Siempre he relacionado las bicicletas con el deseo. El
extraño esqueleto de metal tiene un potente significado erótico para mí. Todo
viene, como suele ser ley, de esa extraña época que es la adolescencia, en la
que a menudo se hacen descubrimientos que quedan esculpidos en nuestro cerebro
a cincel.
Mi familia tenía el dinero justo para vivir, no es que
fuésemos pobres, pero no había espacio para los lujos. Yo observaba las bicis
de mis amigos y, como solía suceder entonces, aprendí a montar aunando mi
esfuerzo con su generosidad, de forma que, al final de la tarde, alguno de
ellos, harto de pedalear, me cedía un rato su bicicleta, y esos pocos minutos
los aprovechaba, como el tiempo que transcurre cuando te subes a los coches de
choque, con toda la emoción que se pueda imaginar.
Tal fue el caso, que adquirí una destreza destacable en
el arte del pedaleo y, lo que al principio era un nuevo pasatiempo, se
convirtió en una obsesión, un deseo insatisfecho de poseer aquel codiciado
objeto.
Mira tú por dónde, a mis padres les surgió la oportunidad
de adquirir una bici de segunda mano que había pertenecido a un primo lejano.
El mejor recuerdo de mi infancia fue ver a mi padre traspasar el umbral de la
puerta con aquella bicicleta usada que a mí me parecía nueva y reluciente. No
cabía en mi de gozo.
La mañana en el colegio era solamente un prólogo
insufrible en el que, las ansias de que llegara la tarde y salir a montar por
el barrio, eran la verdadera y mágica historia. Había triunfado. Las cuestas y
descampados eran un paraíso que relucía bajo mi nueva mirada, pertenecía al
grupo de chavales con bici. Me sentía el rey.
Una de
aquellas tardes Rosi me pidió que le prestase un rato la bicicleta. Rosi era la
chica más guapa y sensual que uno pueda imaginarse. No tenía ningún rasgo
especialmente destacable. Ojos marrones, piel morena y pelo castaño. Era su
forma de mirar, la cadencia de su risa y el movimiento cimbreante de su cuerpo
de piel tersa, lo que nos hacía permanecer absortos a todos los colegas del
barrio. Era de verbo fácil, rápida y ocurrente, te hacía quedar como un
gilipollas y luego, el resto de la tarde, los demás chavales se cachondeaban de
tu pasmo. Tu imaginabas, en tu interior, lo que le habrías podido decir en el
caso de que tu boca hubiera obedecido a tu mente.

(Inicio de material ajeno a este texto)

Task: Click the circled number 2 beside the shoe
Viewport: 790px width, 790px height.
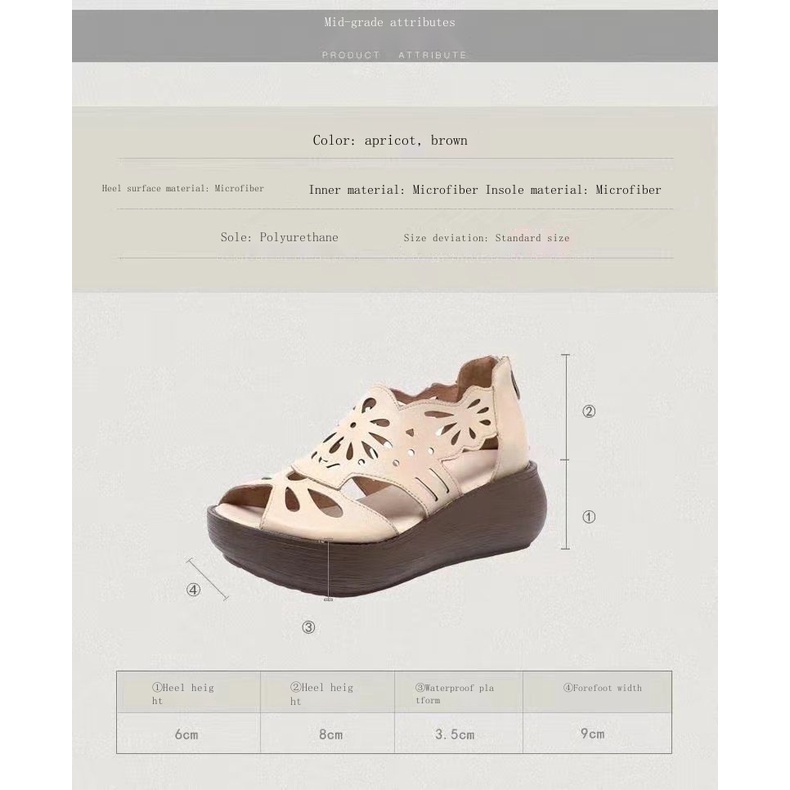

Así que no me lo pensé dos veces, ¿Cómo negarse?, Le
hubiera dado cualquier cosa que estuviera en mi mano. Rosi la agarró por el
manillar, levantó su elástica pierna y posó blandamente su redondo culo sobre
el sillín. Aquella visión me removió de la cabeza a los pies. Me tuve que sentar
en el bordillo de la acera mientras contemplaba feliz cómo se alejaban,
sintiendo que la fortuna se había enamorado de mí.
Ninguna de las dos volvió entera. Rosi se cayó y se
rompió un brazo y mi bicicleta, a consecuencia del choque, quedó inutilizada
para siempre. Empecé a sospechar, a raíz de aquello, lo que era la vida. Si
miro muy atentamente una bicicleta puedo rememorar las sensaciones ambivalentes
del deseo, la posesión y la pérdida.